101, 201, 301, 401 Insulating substrate 202, 302, 402 Semiconductor layer 203, 303, 403 Gate insulating film 204 Gate electrode 205, 305, 405, 208, 308, 408 Interlayer insulating film 310, 311, 411 Photoresist

Claims (9)

[Claims] 1. A plurality of gate lines, a plurality of source lines, a plurality of thin film transistors formed at intersections thereof, and a source electrode of the thin film transistors connected to the source lines on an insulating substrate. In a liquid crystal display device including a contact hole and a second contact hole in which a drain electrode of the thin film transistor is connected to a pixel electrode, in the etching process for forming the first contact hole, The first contact hole and the first dummy region are simultaneously etched, and the second contact hole and the second dummy region are simultaneously etched in the etching process for forming the second contact hole. Liquid crystal display device and manufacturing method thereof. 2. The first contact hole and the second contact hole
Said contact holes are opened by different etching steps, and at least etching for forming said first or second contact holes is performed by a method including a reactive ion etching method. The liquid crystal display device and the manufacturing method thereof. 3. The sectional structure of the first dummy region and the sectional shape of the first contact hole are the same, and the sectional structure of the second dummy region and the sectional shape of the second contact hole. 3. The liquid crystal display device according to claim 1 and the manufacturing method thereof, wherein 4. The total area of the first dummy regions is larger than the total area of the first contact holes, and the total area of the second dummy regions is larger than the total area of the second contact holes. The liquid crystal display device according to claim 1, 2 or 3, and a method for manufacturing the same. 5. The liquid crystal display device according to claim 1, wherein the first and second dummy regions are different regions from each other, and a manufacturing method thereof. 6. The first and second dummy regions,
At least a region around the panel, a dicing region for cutting the panel, or a region around the substrate is used, and the first and second dummy regions are different from each other. The liquid crystal display device and the manufacturing method thereof. 7. The first contact hole is a contact hole which is simultaneously opened in a gate insulating film, a first interlayer insulating film for insulatingly separating a gate line and a source line, and the second contact hole is a gate insulating film. 2. A contact hole that is simultaneously opened in a first interlayer insulating film that insulates and separates a film, a gate line, and a source line and a second interlayer insulating film that insulates and separates a source line and a pixel electrode.

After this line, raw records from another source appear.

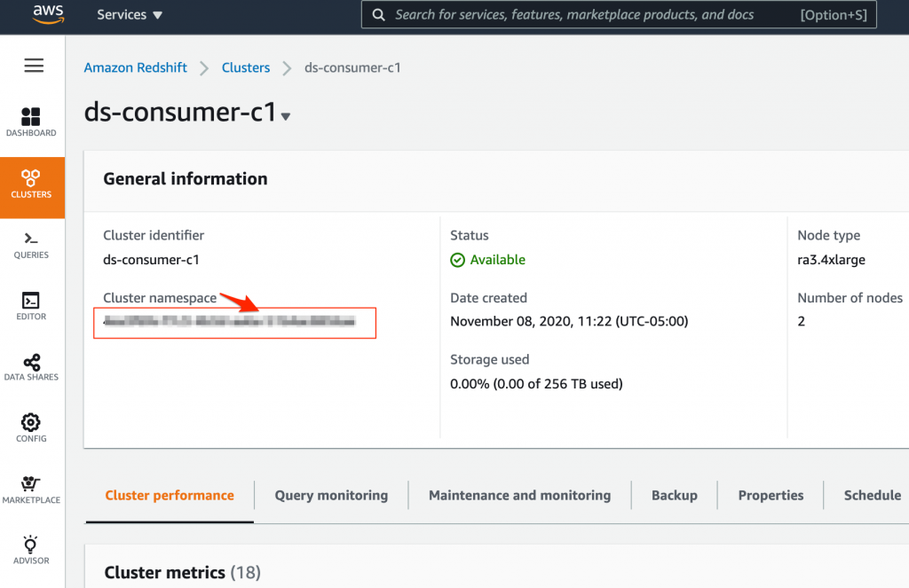Go to Amazon Redshift breadcrumb link

[x=136, y=67]

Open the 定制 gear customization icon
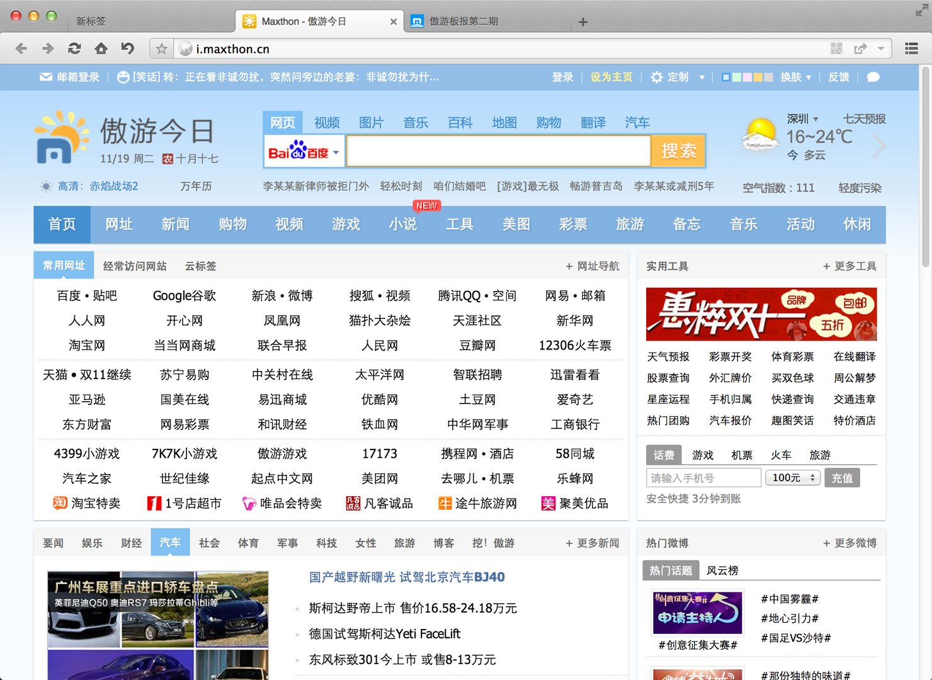(x=656, y=76)
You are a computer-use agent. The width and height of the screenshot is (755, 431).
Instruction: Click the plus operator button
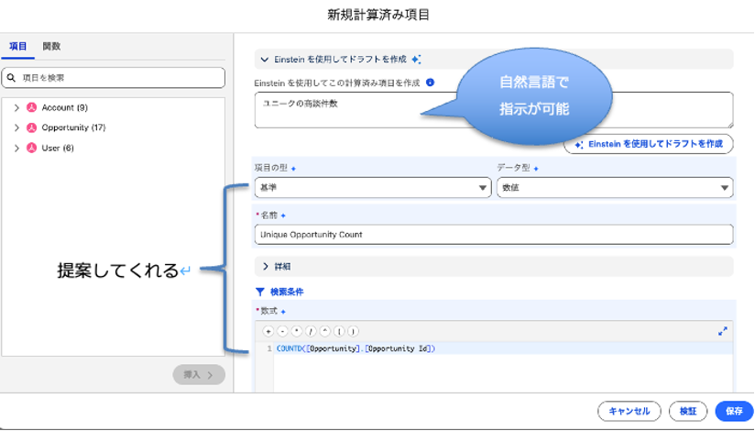tap(268, 330)
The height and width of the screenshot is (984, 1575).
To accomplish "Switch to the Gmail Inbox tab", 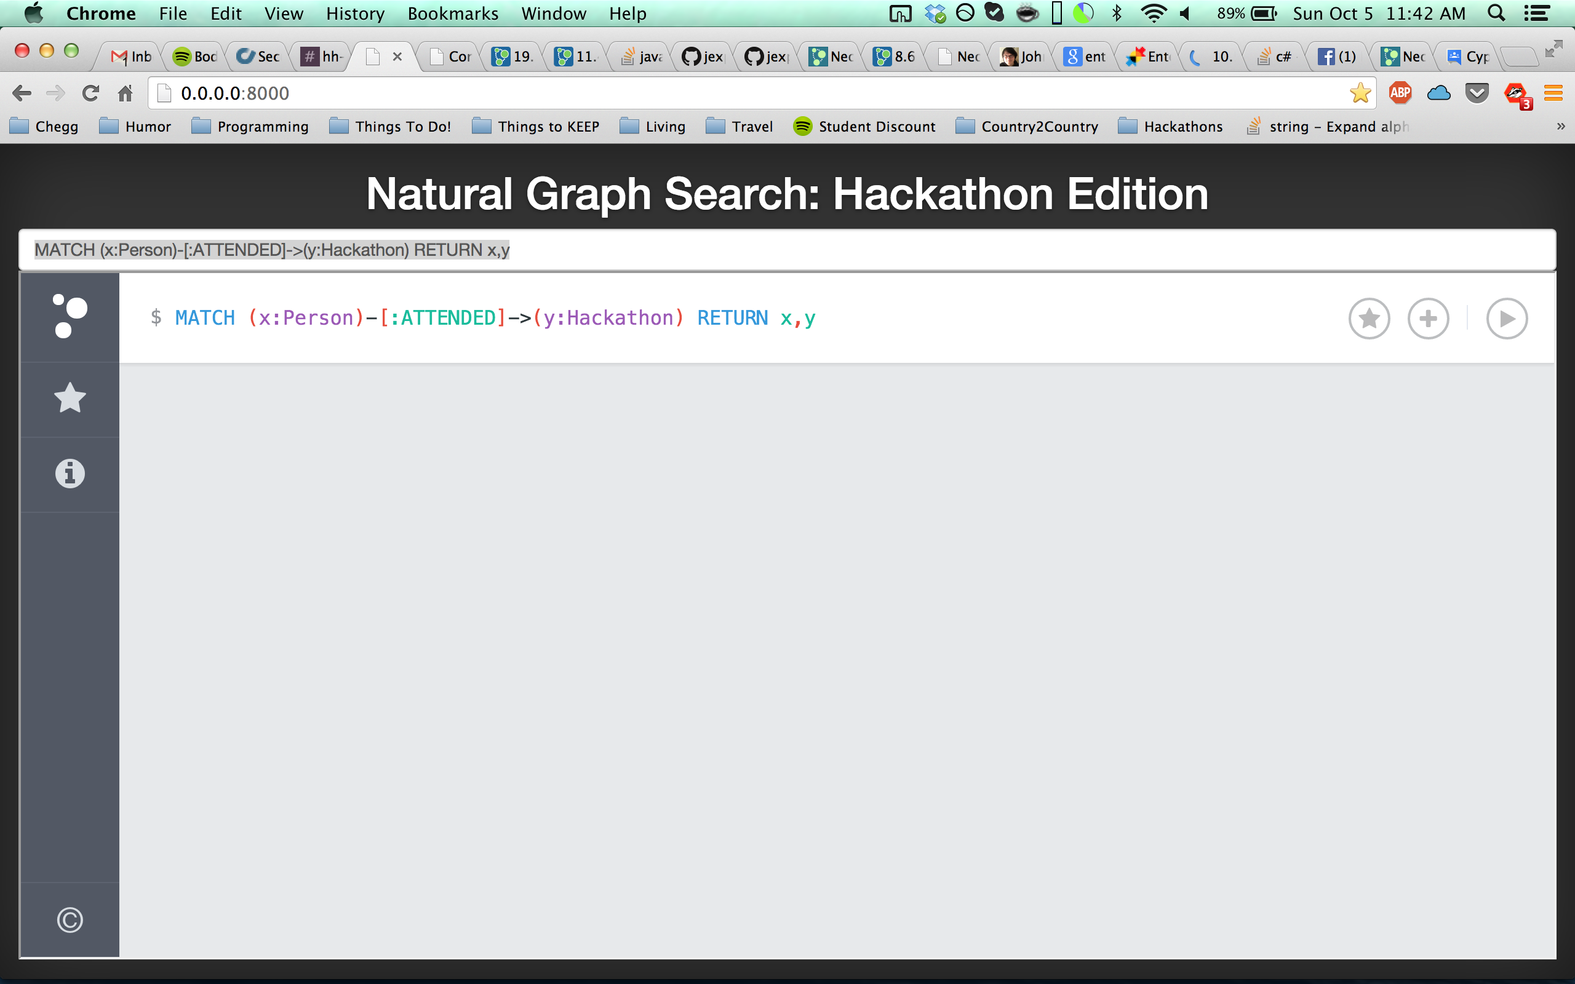I will click(x=132, y=57).
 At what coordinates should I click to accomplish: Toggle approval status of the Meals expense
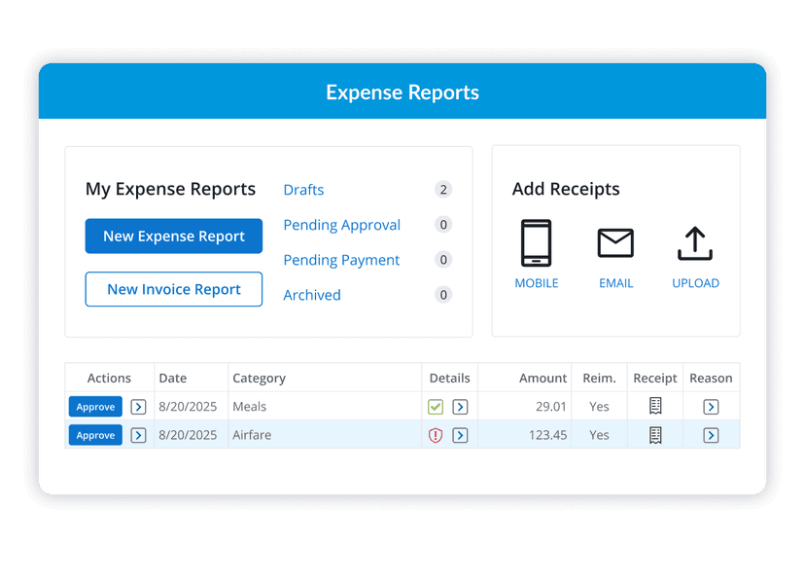click(94, 406)
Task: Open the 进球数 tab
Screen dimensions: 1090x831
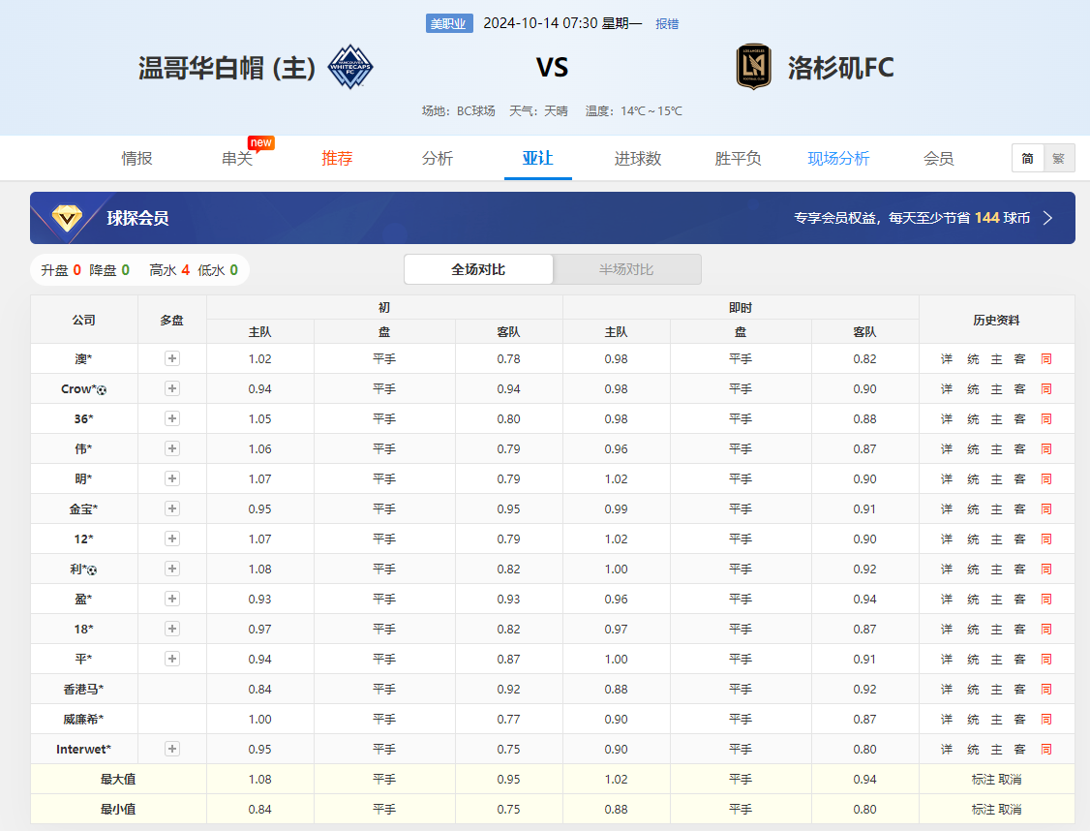Action: coord(638,159)
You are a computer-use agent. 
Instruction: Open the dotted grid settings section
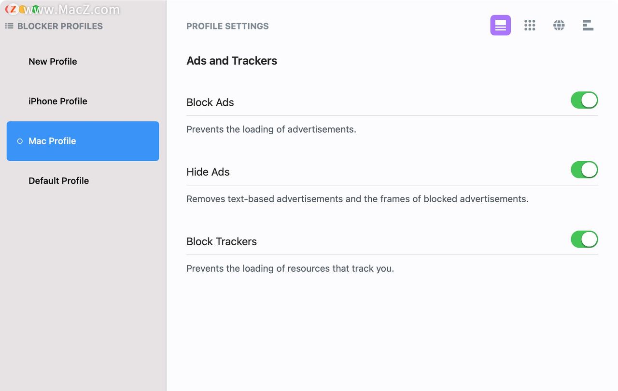[530, 26]
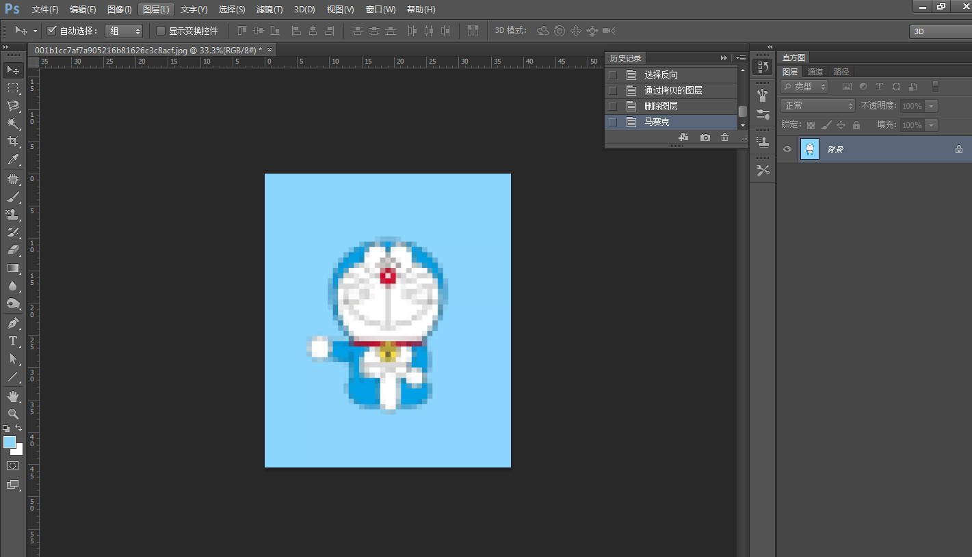Image resolution: width=972 pixels, height=557 pixels.
Task: Open the 正常 blend mode dropdown
Action: pos(817,106)
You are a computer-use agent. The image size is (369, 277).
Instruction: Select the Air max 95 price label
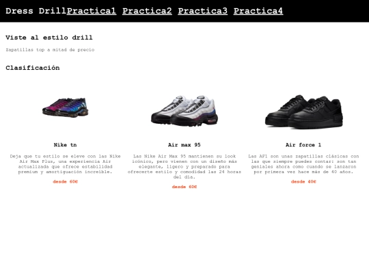tap(185, 187)
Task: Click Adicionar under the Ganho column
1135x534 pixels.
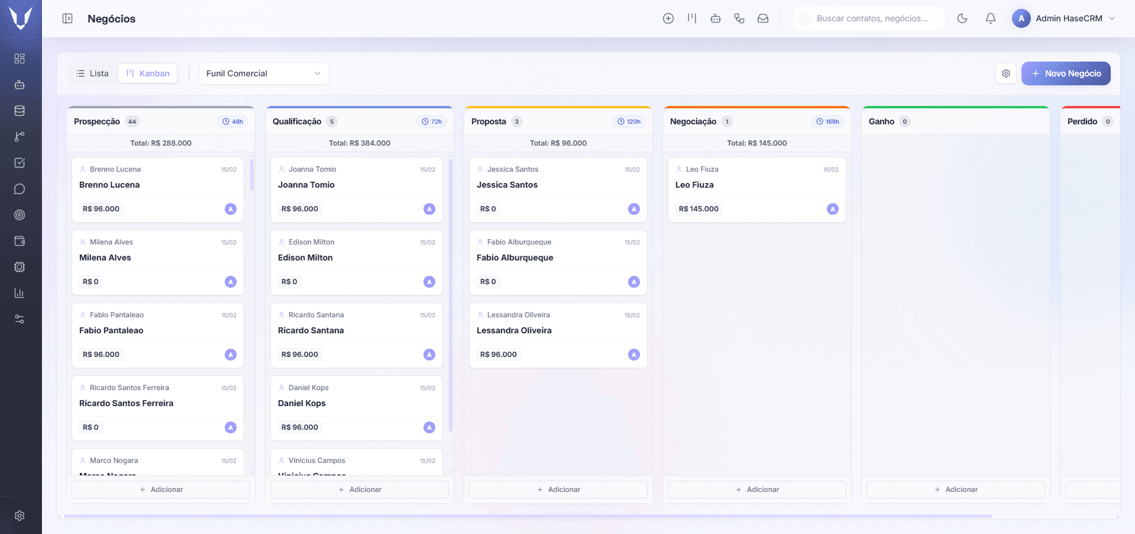Action: click(x=955, y=489)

The liquid crystal display device and the manufacturing method thereof. 8. The first contact hole is a contact hole that is simultaneously opened in a gate insulating film, a first interlayer insulating film that insulates and separates a gate line and a source line, and the first contact hole. Is first wet-etched to partially etch the first interlayer insulating film, and then reactive ion etching is performed to etch the rest of the first interlayer insulating film and the gate insulating film. The liquid crystal display device according to claim 1, and a method for manufacturing the same. 9. The second contact hole is simultaneously opened in the gate insulating film, the first interlayer insulating film for insulating and separating the gate line and the source line, and the second interlayer insulating film for insulating and separating the source line and the pixel electrode. The second contact hole is first etched by wet etching to partially etch the second interlayer insulating film, and then reactive ion etching is performed to remove the second contact hole. 2. The liquid crystal display device according to claim 1, wherein the remaining interlayer insulating film is etched, and the first interlayer insulating film and the gate insulating film are etched.